The Mission

THEMIS Overview and Goals

THEMIS answers longstanding fundamental questions concerning the nature of the substorm instabilities that abruptly and explosively release solar wind energy stored within the Earth’s magnetotail. The primary objectives of the mission are to

  1. Establish when and where substorms begin
  2. Determine how the individual components of the substorm interact
  3. Determine how substorms power the aurora, and
  4. Identify how local current disruption mechanisms couple to the more global substorm phenomena

THEMIS accomplishes these tasks by employing 5 identically-instrumented spacecraft in carefully chosen orbits whose apogees line up once every 4 days over a dedicated array of ground observatories located in Canada and the northern United States.
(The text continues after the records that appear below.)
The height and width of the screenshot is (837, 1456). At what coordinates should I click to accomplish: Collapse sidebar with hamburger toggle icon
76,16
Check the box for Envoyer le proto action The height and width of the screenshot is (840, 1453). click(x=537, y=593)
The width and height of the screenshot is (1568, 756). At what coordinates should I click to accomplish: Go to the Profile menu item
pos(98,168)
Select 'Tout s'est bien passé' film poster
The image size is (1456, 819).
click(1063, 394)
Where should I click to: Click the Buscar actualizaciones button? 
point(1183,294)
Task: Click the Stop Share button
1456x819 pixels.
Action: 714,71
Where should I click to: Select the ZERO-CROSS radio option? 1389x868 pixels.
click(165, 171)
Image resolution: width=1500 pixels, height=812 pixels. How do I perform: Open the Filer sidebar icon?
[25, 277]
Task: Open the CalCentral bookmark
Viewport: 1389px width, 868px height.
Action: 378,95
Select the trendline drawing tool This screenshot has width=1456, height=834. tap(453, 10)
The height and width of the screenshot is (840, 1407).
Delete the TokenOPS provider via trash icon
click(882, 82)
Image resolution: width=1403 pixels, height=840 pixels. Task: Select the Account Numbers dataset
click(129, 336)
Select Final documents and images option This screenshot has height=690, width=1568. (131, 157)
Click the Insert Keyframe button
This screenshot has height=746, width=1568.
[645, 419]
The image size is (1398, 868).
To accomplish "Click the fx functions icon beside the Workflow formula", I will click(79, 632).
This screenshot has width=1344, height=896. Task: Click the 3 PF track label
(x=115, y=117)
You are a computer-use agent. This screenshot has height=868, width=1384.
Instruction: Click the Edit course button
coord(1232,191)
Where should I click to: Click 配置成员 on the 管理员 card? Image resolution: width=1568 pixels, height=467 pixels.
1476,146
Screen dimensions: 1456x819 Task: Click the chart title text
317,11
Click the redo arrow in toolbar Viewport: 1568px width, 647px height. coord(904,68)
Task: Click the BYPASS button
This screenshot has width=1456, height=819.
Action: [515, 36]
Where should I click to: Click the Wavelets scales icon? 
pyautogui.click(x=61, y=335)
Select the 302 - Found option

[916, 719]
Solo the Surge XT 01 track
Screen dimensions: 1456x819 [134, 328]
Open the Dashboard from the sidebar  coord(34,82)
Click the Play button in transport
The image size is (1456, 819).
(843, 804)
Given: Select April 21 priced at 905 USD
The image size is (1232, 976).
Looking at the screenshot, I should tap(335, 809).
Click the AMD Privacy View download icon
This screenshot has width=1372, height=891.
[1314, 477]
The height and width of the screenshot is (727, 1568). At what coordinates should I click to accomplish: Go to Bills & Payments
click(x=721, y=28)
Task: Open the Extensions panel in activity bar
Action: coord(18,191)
Three inner probes ~10 Earth radii (RE) from Earth monitor current disruption onset, while two outer probes at 20 and 30RE remotely monitor plasma acceleration due to lobe flux dissipation. Magnetic field lines map phenomena occurring at the inner spacecraft to the ground arrays, where they can be observed as nightside auroral displays and geomagnetic perturbations.

The array of spacecraft and ground observations will enable researchers to pinpoint when and where substorms begin, thereby distinguishing between models that begin with current disruption in the near-Earth magnetotail and those that begin with magnetic reconnection in the distant magnetotail. The same array of spacecraft and ground observatories permits researchers to link phenomena observed in the magnetotail to those observed in the ionosphere.

THEMIS employs flight-proven instruments and subsystems, yet demonstrates spacecraft design strategies ideal for Constellation class missions. THEMIS complements MMS and serves as a science and a technology pathfinder for future STP missions. THEMIS was launched on February 17, 2007.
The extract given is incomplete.